Some wives, she found, became so stricken by anger, jealousy or guilt that they unwittingly helped their rivals. Many women, however, managed to manipulate the situation to win back the errant spouse, either by pretending not to notice and waiting for the “crisis of ecstasy” to burn itself out, or by mounting a subtle campaign of calculated revenge, with the aim of “diminishing the Other Woman without diminishing the man”.

In one case a wife arrived at her husband’s love-nest, where she left their four young children and badly-behaved cross-bred Alsatian, along with a note containing elaborate instructions for their care and the declaration: “I’m going to Los Angeles.

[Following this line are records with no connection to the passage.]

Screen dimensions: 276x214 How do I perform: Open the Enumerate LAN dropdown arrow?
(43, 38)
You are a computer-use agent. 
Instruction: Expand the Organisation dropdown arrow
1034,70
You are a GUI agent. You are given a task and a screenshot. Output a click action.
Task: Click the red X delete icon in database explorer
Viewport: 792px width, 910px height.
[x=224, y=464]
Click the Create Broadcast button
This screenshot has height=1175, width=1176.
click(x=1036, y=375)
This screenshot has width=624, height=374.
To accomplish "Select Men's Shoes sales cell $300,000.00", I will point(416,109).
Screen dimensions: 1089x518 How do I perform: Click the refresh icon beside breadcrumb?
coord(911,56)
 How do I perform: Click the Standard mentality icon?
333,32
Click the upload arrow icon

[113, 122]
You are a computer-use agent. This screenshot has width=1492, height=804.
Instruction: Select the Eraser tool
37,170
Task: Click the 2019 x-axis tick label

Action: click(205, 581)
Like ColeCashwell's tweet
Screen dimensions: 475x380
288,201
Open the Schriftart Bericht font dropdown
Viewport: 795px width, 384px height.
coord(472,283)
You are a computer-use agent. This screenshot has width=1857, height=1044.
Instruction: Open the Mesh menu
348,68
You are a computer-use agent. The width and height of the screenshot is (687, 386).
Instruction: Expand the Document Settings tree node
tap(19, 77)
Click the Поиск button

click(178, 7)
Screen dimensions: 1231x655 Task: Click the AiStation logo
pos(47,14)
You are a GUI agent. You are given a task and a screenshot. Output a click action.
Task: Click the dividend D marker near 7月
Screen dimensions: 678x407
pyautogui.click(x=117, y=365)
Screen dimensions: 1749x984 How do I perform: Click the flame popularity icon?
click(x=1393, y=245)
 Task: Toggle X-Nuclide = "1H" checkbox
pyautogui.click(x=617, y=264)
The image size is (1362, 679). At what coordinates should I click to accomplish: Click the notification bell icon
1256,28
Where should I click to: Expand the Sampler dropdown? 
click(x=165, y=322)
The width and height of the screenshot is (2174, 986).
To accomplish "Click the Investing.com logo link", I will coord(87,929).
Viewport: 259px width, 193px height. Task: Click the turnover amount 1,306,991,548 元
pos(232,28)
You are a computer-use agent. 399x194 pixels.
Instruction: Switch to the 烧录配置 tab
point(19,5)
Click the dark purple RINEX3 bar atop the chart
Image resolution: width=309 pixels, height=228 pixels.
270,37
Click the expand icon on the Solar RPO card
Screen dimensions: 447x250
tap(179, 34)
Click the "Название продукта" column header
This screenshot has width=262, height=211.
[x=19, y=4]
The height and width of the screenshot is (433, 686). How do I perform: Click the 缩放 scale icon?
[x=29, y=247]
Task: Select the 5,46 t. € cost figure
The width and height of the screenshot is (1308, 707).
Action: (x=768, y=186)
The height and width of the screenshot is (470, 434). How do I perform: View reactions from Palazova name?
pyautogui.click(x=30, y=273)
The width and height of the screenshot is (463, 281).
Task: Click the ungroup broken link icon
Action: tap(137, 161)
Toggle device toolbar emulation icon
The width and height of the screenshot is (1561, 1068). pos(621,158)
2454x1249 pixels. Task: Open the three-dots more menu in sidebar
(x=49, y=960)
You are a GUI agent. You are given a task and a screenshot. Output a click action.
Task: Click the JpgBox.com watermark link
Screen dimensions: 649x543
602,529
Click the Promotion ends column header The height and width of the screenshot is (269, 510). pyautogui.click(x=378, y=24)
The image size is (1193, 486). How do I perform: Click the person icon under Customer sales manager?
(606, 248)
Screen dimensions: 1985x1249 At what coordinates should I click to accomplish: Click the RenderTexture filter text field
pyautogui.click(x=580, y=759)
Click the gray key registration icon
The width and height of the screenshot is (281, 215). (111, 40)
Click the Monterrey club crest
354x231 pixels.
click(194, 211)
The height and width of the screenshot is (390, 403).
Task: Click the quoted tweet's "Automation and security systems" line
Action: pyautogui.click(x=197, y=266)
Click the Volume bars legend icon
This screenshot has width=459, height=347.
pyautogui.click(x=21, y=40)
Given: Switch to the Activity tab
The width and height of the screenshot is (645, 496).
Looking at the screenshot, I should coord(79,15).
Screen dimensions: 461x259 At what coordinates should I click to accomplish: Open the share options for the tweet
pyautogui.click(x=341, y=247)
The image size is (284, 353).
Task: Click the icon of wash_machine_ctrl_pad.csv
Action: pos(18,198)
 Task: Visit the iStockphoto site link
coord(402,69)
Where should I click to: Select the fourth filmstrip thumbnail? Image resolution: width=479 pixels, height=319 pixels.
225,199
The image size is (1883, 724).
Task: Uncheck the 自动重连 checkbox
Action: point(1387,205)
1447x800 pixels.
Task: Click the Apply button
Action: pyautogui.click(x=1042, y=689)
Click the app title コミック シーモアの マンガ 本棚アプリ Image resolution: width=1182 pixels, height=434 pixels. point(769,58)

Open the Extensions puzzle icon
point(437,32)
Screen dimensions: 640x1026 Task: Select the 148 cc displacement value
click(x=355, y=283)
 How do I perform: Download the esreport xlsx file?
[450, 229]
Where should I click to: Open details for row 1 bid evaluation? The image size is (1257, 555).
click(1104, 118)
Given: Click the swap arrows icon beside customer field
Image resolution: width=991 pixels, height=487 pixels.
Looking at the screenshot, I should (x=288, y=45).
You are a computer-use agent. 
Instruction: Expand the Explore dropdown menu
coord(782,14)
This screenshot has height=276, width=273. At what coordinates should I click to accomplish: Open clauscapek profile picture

Like you, I am following a thing bigger than me.” After three weeks, the other woman was screaming like a harridan at the children, the dog and the husband. “She surrendered unconditionally,” Shirley Eskapa recalled. The husband duly returned to the marital home, not merely repentant, but supremely grateful. 
This is an interesting illustration of one of Roissy's more controversial assertions, which is that the effects of male infidelity are different than the effects of female infidelity.  The subsequent relationship effects, mind you, not the level of moral offense.  The point is not that men get some sort of free pass for cheating, only that a woman stands a pretty good chance of keeping her husband if she wants to and is willing to play her cards correctly.  Obviously, not every woman would want to do so, but the option does appear to exist in at least some cases.

Men, on the other hand, are pretty much toast if things reach that point because the female inclination to wander is usually predicated on the death of her attraction to her husband.